*** Opening Exercise material ***

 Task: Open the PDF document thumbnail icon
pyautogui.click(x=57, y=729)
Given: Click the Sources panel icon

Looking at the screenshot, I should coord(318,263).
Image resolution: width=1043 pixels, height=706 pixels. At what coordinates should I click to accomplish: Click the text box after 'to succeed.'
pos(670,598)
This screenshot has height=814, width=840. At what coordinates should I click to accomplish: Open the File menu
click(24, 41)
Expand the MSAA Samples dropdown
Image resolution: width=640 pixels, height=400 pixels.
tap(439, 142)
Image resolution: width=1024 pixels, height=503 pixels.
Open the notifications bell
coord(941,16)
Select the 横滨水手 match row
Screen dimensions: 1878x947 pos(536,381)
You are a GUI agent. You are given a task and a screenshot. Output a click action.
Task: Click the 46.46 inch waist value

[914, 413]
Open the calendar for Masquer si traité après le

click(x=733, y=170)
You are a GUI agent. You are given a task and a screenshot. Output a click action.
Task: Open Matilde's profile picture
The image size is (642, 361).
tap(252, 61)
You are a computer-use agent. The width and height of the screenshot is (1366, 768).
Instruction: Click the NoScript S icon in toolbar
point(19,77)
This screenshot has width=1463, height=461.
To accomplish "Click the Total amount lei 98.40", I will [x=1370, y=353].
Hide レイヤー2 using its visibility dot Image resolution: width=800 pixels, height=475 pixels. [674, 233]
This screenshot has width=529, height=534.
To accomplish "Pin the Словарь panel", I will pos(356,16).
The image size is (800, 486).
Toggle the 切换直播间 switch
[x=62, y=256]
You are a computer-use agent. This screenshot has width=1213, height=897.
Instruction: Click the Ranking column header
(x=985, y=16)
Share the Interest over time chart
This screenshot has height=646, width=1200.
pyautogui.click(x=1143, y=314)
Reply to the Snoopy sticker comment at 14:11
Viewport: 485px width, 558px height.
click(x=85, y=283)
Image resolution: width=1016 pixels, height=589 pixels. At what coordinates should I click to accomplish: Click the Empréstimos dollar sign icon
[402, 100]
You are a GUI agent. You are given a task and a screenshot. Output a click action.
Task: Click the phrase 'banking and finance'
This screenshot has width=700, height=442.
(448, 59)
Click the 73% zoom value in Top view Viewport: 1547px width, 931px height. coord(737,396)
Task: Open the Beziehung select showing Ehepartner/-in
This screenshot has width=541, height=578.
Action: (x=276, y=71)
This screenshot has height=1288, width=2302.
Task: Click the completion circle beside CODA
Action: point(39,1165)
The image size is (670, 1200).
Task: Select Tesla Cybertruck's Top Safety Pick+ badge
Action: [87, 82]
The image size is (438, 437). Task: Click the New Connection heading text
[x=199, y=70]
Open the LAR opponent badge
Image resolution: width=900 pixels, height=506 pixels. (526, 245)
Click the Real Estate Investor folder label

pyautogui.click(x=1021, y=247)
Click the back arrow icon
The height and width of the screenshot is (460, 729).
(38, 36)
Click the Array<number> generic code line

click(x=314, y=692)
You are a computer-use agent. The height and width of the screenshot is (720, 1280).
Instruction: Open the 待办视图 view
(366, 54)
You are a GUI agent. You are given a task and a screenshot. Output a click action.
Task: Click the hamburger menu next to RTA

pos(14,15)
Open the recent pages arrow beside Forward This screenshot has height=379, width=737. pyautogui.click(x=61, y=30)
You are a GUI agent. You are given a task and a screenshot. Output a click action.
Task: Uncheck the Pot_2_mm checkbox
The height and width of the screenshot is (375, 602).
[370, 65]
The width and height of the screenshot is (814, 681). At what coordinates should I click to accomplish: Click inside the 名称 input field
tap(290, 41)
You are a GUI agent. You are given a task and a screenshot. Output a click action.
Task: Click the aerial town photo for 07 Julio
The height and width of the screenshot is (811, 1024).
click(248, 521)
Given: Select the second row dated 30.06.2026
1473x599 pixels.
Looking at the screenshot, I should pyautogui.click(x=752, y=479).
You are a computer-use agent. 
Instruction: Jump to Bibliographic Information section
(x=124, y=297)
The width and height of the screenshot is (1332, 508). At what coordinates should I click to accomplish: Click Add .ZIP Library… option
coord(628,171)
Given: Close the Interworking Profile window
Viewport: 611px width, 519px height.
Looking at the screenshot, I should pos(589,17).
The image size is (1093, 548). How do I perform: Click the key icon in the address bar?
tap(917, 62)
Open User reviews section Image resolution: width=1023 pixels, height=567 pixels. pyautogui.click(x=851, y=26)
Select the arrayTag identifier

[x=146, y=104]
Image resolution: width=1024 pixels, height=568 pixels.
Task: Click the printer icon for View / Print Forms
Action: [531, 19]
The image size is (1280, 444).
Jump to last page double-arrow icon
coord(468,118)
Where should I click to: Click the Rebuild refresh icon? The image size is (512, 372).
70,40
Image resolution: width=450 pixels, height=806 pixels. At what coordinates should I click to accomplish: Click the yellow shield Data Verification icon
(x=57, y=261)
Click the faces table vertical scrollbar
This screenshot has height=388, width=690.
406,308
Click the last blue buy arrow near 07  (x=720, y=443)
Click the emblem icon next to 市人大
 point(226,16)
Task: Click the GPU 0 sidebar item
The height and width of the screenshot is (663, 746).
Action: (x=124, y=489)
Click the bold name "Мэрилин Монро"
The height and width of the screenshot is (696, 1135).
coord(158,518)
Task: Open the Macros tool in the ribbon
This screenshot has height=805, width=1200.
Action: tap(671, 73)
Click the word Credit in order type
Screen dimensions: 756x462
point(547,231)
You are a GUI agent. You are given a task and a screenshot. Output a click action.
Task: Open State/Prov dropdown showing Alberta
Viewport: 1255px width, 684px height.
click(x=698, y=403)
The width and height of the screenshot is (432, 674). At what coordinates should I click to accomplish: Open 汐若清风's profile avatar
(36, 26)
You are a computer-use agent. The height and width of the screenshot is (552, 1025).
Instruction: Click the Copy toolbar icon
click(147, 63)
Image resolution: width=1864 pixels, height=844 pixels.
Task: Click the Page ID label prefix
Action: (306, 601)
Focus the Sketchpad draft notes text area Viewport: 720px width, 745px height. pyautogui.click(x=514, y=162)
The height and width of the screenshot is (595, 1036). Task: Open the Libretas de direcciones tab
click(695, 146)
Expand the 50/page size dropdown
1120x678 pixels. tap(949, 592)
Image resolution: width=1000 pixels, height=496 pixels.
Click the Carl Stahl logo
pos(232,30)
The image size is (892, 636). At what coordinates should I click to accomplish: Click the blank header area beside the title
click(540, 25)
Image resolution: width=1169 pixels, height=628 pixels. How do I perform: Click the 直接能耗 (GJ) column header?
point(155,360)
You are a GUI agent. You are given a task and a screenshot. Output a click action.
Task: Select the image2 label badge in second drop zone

*** Closing Exercise material ***

In the records above, some lines hold the word "computer". Say how many, and nothing more.

5